(Stored data)

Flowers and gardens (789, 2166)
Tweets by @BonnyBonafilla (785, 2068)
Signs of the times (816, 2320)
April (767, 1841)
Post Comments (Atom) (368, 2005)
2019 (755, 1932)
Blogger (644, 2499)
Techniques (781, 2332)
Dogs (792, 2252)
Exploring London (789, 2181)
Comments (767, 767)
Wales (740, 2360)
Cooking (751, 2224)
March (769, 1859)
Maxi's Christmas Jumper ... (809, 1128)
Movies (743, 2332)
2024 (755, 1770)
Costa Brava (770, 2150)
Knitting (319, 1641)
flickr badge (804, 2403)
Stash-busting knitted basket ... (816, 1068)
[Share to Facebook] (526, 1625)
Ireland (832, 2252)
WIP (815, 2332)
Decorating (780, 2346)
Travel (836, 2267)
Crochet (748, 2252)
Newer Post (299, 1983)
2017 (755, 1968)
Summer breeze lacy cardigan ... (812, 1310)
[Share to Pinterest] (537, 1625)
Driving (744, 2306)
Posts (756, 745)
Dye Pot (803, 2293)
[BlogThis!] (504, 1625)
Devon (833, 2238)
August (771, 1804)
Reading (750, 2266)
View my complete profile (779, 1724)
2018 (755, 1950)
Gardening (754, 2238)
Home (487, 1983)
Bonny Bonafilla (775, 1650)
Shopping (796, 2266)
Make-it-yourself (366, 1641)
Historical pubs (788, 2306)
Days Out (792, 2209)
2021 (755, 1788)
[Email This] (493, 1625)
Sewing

=== Task brief ===
Print out all the entries precisely as written.

=== Answer to this task ===
Flowers and gardens (789, 2166)
Tweets by @BonnyBonafilla (785, 2068)
Signs of the times (816, 2320)
April (767, 1841)
Post Comments (Atom) (368, 2005)
2019 (755, 1932)
Blogger (644, 2499)
Techniques (781, 2332)
Dogs (792, 2252)
Exploring London (789, 2181)
Comments (767, 767)
Wales (740, 2360)
Cooking (751, 2224)
March (769, 1859)
Maxi's Christmas Jumper ... (809, 1128)
Movies (743, 2332)
2024 (755, 1770)
Costa Brava (770, 2150)
Knitting (319, 1641)
flickr badge (804, 2403)
Stash-busting knitted basket ... (816, 1068)
[Share to Facebook] (526, 1625)
Ireland (832, 2252)
WIP (815, 2332)
Decorating (780, 2346)
Travel (836, 2267)
Crochet (748, 2252)
Newer Post (299, 1983)
2017 (755, 1968)
Summer breeze lacy cardigan ... (812, 1310)
[Share to Pinterest] (537, 1625)
Driving (744, 2306)
Posts (756, 745)
Dye Pot (803, 2293)
[BlogThis!] (504, 1625)
Devon (833, 2238)
August (771, 1804)
Reading (750, 2266)
View my complete profile (779, 1724)
2018 (755, 1950)
Gardening (754, 2238)
Home (487, 1983)
Bonny Bonafilla (775, 1650)
Shopping (796, 2266)
Make-it-yourself (366, 1641)
Historical pubs (788, 2306)
Days Out (792, 2209)
2021 (755, 1788)
[Email This] (493, 1625)
Sewing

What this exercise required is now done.